# Project 3 - Reddit classification challenge

## Part 1 - Web scraping and cleaning

### Contents:
- [Problem statement and objectives](#Problem-statement-and-objectives)
- [Web scraping](#Web-scraping)
- [Scraped data cleaning](#Scraped-data-cleaning)
- [Data storage](#Data-storage)

### Problem statement and objectives

**Problem statement**

- In recent years there has been a surge of forums/discussion/comments among netizens in various social media channels, where a wide range of topics are being discussed.
- As the variety of discussion topics rose substantially, the data science team realise that when compiling information from these netizens, discussion/comments which can be broken down into sub-topics will be more meaningful. For example topics relating to dietary, instead of categorising it broadly as "diet", further breakdowns such as 'plant-based', 'kosher' or 'paleo' will be useful.

**Objectives**

- To develop a classification model which is able to classify/categorise subtopics based on consolidated netizens' comments / discussion. 
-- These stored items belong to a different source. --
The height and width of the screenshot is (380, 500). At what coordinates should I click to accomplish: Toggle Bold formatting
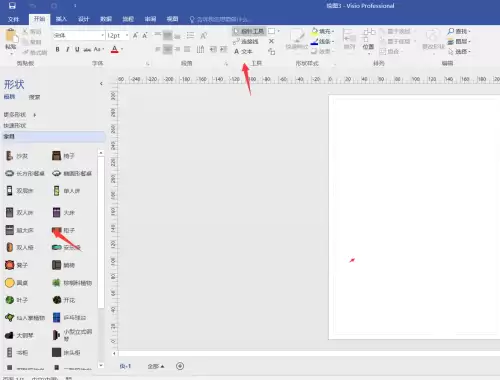coord(58,49)
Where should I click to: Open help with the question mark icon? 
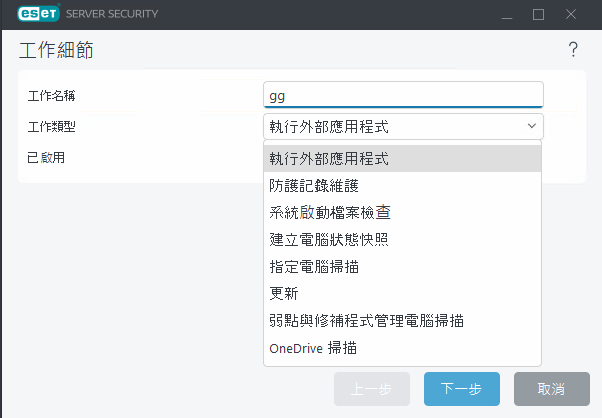[x=573, y=50]
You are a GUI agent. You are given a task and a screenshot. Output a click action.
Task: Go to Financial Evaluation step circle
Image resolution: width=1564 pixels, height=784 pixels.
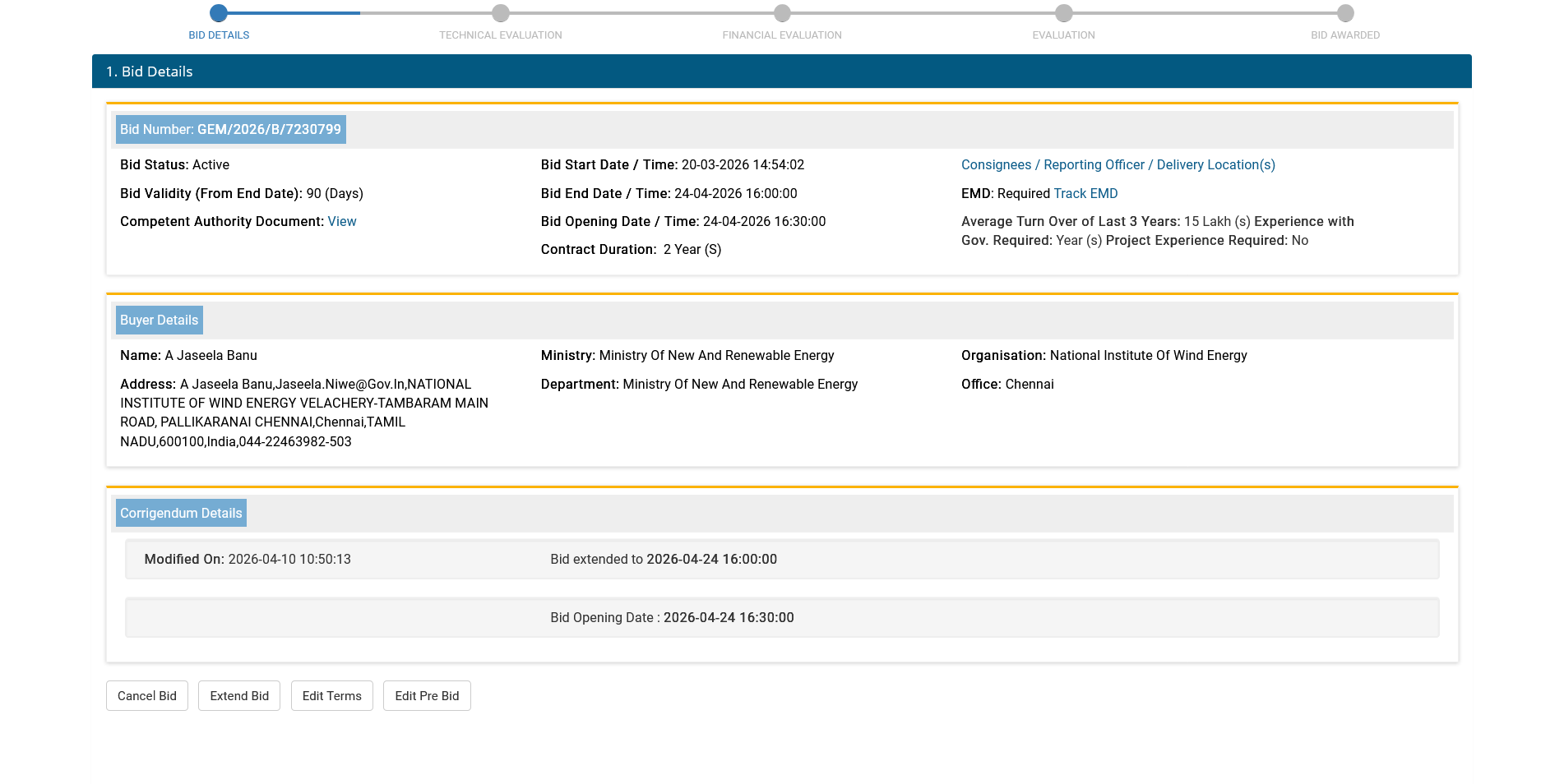pyautogui.click(x=782, y=13)
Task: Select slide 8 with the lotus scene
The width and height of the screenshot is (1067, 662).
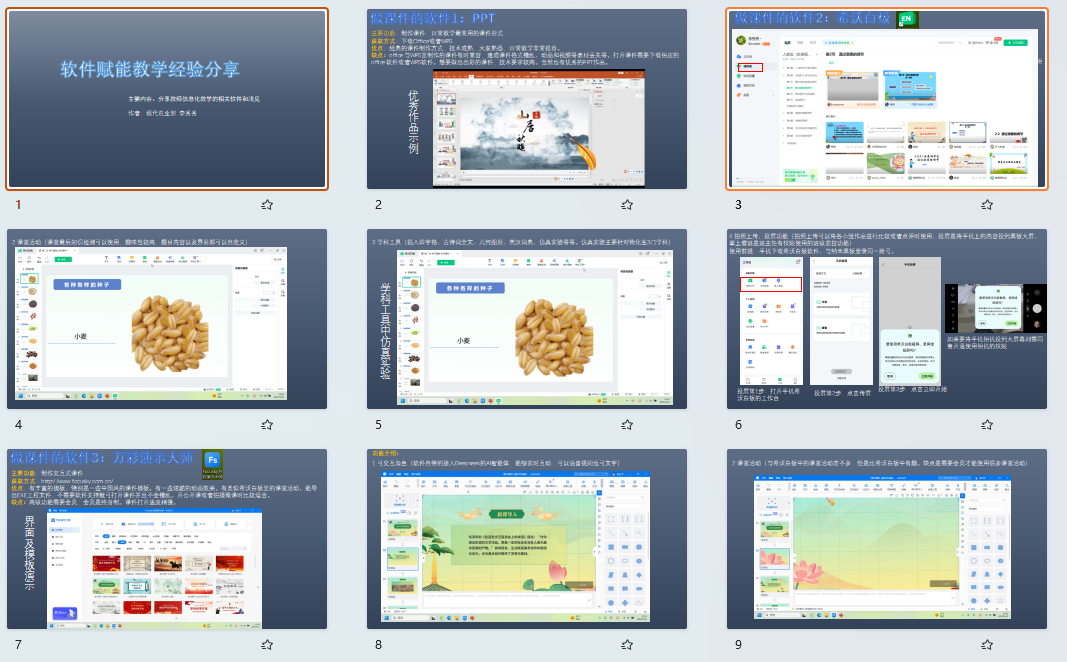Action: point(527,539)
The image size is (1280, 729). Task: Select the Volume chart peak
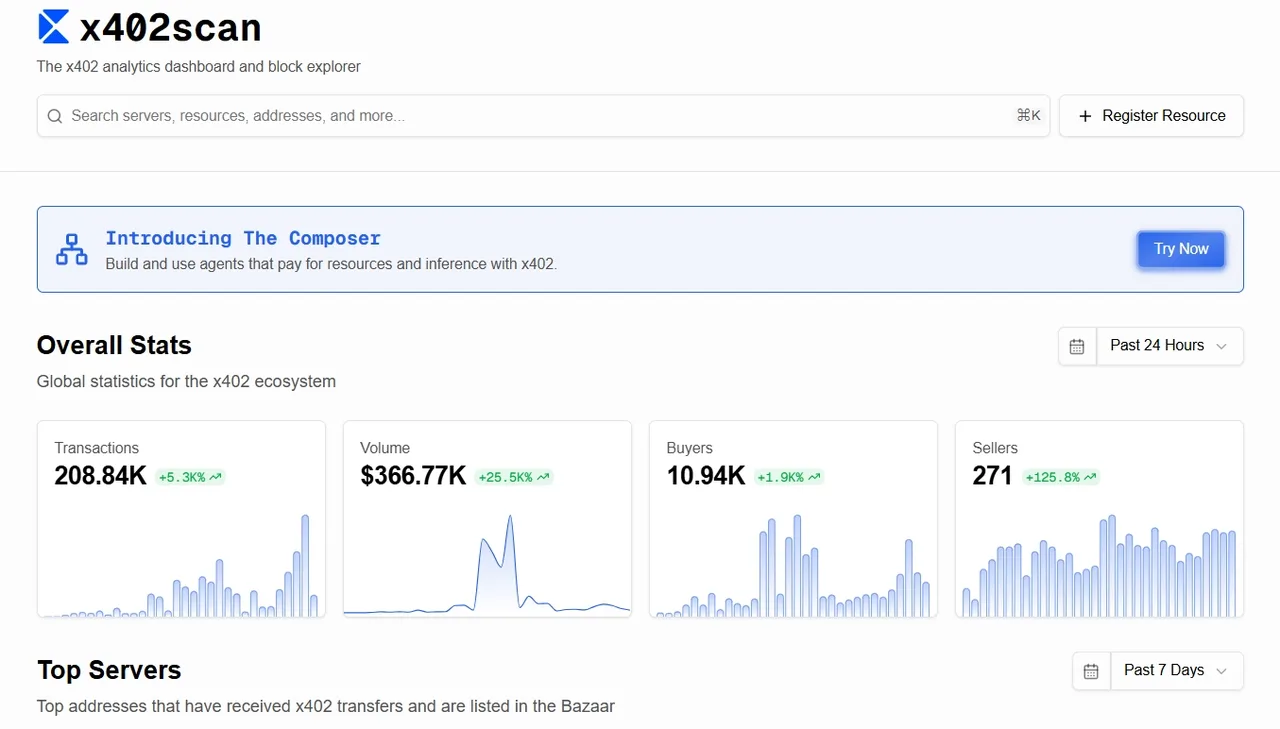point(510,518)
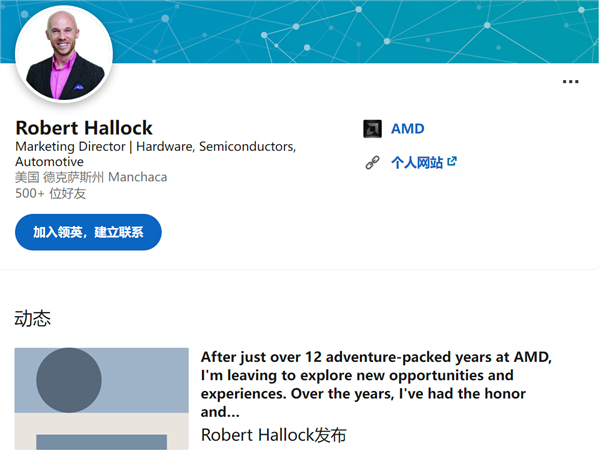The width and height of the screenshot is (600, 472).
Task: Click the Robert Hallock profile name heading
Action: point(84,128)
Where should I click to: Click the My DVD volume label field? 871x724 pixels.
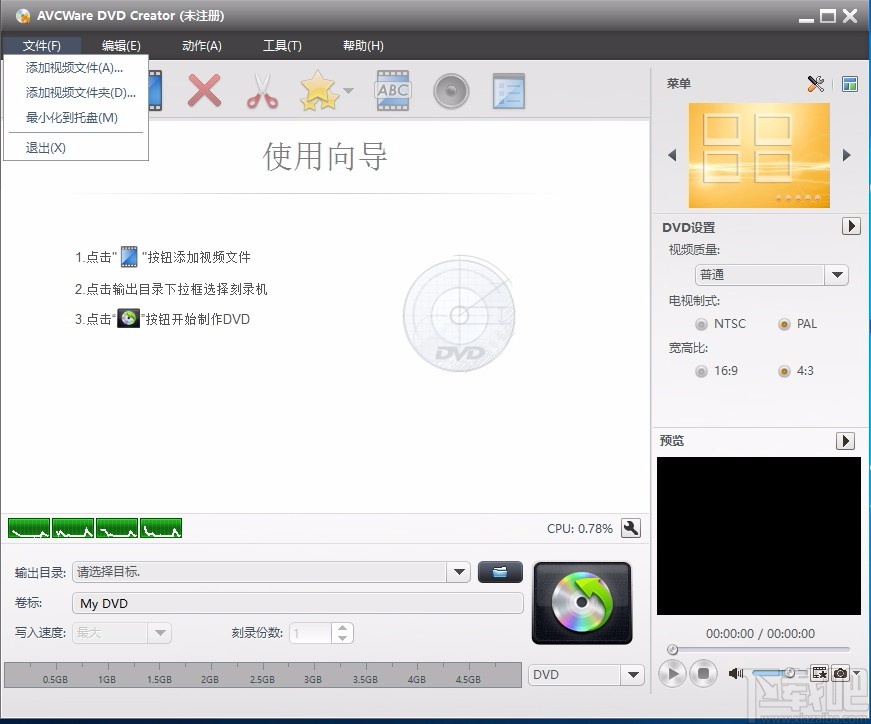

- The model should be able to distinguish / classify discussion / comments on topics which are closely related. That's why for a start, the data science team chose streaming services namely, Netflix and AmazonPrimeVideo to train the model. Data is extracted from sub-reddits due to active users on the platform. 

- The model to be shortlisted will be based on various consideration such as accuracy score, strengths and limitations and the selected model will be trained further to include more subtopics

- The model when deployed, may be useful to any user, be it data scientist, marketing team to get insights on which discussion / comment belong which subtopic




In [1]:
# basics
import pandas as pd
import numpy as np

# web scraping
import requests
import json
from bs4 import BeautifulSoup

# visualisation
import seaborn as sns
import matplotlib.pyplot as plt
!pip install wordcloud
from wordcloud import WordCloud, STOPWORDS, ImageColorGenerator

# modelling
from sklearn.model_selection import train_test_split
from sklearn.svm import SVC
from sklearn.preprocessing import StandardScaler
from sklearn.datasets import make_classification
from sklearn.pipeline import Pipeline
from sklearn.linear_model import LogisticRegression
from sklearn.metrics import r2_score,mean_squared_error,confusion_matrix,accuracy_score
from sklearn.ensemble import RandomForestClassifier
from sklearn.model_selection import GridSearchCV
from sklearn.naive_bayes import MultinomialNB

# NLP
import nltk
from nltk.stem import WordNetLemmatizer 
from sklearn.feature_extraction.text import CountVectorizer, TfidfVectorizer
from nltk.tokenize import RegexpTokenizer
from nltk.stem import WordNetLemmatizer
from nltk.stem.porter import PorterStemmer
from nltk.corpus import stopwords
from nltk.tokenize import word_tokenize

import time
import re
import warnings
warnings.simplefilter(action = 'ignore')

pd.set_option('display.max_columns', None)
pd.set_option('display.max_rows', None)
pd.set_option('display.width', None)



### Web scraping

In [2]:
url = "https://api.pushshift.io/reddit/search/submission"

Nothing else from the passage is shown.